Tuesday, June 2, 2015

Unexpected Healing....

      Last month I was interviewed by one of our local news stations. I was asked many questions and we talked about so many things related to my Sterling and congenital heart defects. I had no idea what the story would look like once completed. I was very surprised at how much focus was on Sterling. I also shared a picture I had been scared to, the one of him so swollen in the PICU. I didn't want anyone to see him like that, I wanted them to remember his shining eyes and giant smile.

     Yet I also knew one day I would share it. One day it would be important for the world to see my beautiful baby boy swollen, with a breathing tube keeping him alive. They would need to see me standing next to him, his blanket draped over my shoulders. One hand cradling his head and the other holding his hand. My face swollen from crying and the look of sheer panic and shock. I knew one day I would need to share, I just didn't know how freeing it would be for me.

     When Sterling first died I couldn't remember him not swollen. I would close my eyes and all I would see was him laying in the hospital bed. I would hear the machines beeping and breathing for him. I could only feel the way the fluid went to his back as I held him after he was pronounced dead. The way my hands imprinted on his back and head. I could only remember and feel my baby in his final moments with us. It took lots of counseling, lots of talking with friends to remember my living, breathing, smiling baby boy.

     I had this one photo of him laying in the PICU. This one photo that I hid away in paperwork. The one I tried to forget. The one that I would come across on accident and it would break me. I wouldn't be expecting it and I would end up in tears every single time I saw it. Then one day I shared it. In a small group of grieving women. And then I cropped my baby and shared it publicly on my Facebook. Then I shared a little more of the picture when I went to Washington, DC. Each time I worried that other people would not remember him any other way. Each time I was surprised with so much support.

     Then it was used in this story in a way that made so many people take notice. First they saw my beautiful boy happy, smiling, loved and then the dreaded picture while the reporter is saying something along the lines of "there was nothing she, nor paramedics could do to save him." I dreaded how I was going to feel about it.

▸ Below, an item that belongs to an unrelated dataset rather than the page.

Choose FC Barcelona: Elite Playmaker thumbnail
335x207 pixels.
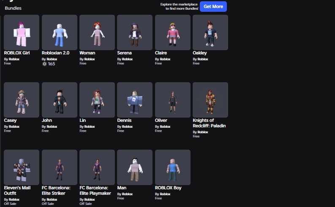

But I felt freed.

     So many people who come into my life, they see pictures and videos of my very much alive, happy, smiling boy. They tell me how they have fallen in love with him. They tell me how sorry they are for my loss of this beautiful boy I called son. But they never really understood the horrible sights we saw. I held that part so private. Now more people know. More people were given a glimpse into the horror of what CHD's do to a beautiful baby's body. They see my face so desperately trying to make sense of it all.

     Today marks 3 1/2 years since that photo was taken. One of the three worst days of my life (Sterling stopped breathing on the 1st and officially died the 3rd). Today I looked through his clothes and smiled. Tears came but much later and after some wonderful memories of his beautiful body in those clothes. Today I miss my son and would still give anything to have him here again, even if only for a moment. But today I feel a little lighter. The weight of holding tight to the horrors of those days are lifted. Sharing his life and his death are healing my heart.